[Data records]
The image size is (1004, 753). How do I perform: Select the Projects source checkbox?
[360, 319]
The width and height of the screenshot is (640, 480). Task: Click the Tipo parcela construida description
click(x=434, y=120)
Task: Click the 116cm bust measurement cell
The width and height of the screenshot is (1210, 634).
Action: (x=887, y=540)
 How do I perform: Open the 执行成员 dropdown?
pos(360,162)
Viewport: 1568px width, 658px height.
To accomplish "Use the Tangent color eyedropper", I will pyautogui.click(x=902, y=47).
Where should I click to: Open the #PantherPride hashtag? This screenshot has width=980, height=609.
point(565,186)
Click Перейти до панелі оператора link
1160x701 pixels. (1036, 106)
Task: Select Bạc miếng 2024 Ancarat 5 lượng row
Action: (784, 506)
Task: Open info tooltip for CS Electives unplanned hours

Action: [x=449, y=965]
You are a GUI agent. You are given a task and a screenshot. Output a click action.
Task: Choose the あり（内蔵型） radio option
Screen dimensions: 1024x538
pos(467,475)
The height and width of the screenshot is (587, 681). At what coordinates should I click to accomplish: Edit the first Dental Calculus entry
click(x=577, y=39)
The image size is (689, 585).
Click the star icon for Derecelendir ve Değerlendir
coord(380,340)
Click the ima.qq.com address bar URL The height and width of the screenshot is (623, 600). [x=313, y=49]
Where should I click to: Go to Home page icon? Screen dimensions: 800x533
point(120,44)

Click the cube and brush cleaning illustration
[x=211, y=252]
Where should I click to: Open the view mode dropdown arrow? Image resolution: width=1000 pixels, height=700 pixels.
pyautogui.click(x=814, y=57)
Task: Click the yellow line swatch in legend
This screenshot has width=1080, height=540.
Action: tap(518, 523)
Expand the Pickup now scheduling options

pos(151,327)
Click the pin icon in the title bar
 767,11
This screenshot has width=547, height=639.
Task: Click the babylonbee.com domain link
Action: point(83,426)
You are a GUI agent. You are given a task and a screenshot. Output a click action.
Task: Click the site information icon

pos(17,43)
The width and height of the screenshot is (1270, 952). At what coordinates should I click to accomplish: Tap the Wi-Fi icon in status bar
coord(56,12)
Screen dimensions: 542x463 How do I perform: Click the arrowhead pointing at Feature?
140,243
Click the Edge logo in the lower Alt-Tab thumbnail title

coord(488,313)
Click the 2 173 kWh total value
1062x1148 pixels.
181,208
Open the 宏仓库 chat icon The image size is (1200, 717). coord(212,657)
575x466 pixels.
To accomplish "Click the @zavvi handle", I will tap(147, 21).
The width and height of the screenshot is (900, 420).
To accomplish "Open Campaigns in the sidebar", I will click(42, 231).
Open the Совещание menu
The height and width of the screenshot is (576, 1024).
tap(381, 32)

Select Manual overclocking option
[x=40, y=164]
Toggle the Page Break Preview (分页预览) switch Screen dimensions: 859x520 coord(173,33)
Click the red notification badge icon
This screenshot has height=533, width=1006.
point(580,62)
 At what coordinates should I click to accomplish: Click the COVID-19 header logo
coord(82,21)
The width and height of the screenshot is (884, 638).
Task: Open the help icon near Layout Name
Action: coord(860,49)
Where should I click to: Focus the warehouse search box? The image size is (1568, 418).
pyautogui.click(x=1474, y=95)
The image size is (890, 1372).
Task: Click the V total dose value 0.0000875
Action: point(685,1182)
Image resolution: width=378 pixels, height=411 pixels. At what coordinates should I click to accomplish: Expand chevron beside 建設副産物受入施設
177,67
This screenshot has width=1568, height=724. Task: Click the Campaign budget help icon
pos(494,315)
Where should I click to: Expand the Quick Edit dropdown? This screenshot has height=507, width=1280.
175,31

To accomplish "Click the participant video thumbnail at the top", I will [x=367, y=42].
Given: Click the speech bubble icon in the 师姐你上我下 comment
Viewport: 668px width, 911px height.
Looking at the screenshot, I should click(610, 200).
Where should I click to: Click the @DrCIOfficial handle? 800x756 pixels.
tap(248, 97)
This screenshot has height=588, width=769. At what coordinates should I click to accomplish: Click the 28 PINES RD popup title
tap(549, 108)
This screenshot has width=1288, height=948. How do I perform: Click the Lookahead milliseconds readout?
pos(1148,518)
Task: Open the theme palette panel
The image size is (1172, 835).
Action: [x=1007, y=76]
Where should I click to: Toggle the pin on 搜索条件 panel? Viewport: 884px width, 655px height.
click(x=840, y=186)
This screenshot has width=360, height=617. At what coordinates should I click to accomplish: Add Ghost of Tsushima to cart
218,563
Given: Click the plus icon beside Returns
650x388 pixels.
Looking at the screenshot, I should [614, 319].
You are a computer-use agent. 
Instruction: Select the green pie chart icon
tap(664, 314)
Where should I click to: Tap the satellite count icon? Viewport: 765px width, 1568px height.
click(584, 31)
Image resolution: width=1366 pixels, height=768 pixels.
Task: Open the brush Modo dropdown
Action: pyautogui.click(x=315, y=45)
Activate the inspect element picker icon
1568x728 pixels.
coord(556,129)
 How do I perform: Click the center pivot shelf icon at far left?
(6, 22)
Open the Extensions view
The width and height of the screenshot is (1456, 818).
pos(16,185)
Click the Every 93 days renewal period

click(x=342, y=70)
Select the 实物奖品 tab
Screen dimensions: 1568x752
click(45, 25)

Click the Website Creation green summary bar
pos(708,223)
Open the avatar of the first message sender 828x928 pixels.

**Task item**
When the line with "Click the 2 173 kWh total value" is reached in the data above, start copying there, and copy each line exactly until the line with "The width and height of the screenshot is (900, 420)." has been copied; copy nothing else.

**Output for this exercise**
Click the 2 173 kWh total value
1062x1148 pixels.
181,208
Open the 宏仓库 chat icon The image size is (1200, 717). coord(212,657)
575x466 pixels.
To accomplish "Click the @zavvi handle", I will tap(147, 21).
The width and height of the screenshot is (900, 420).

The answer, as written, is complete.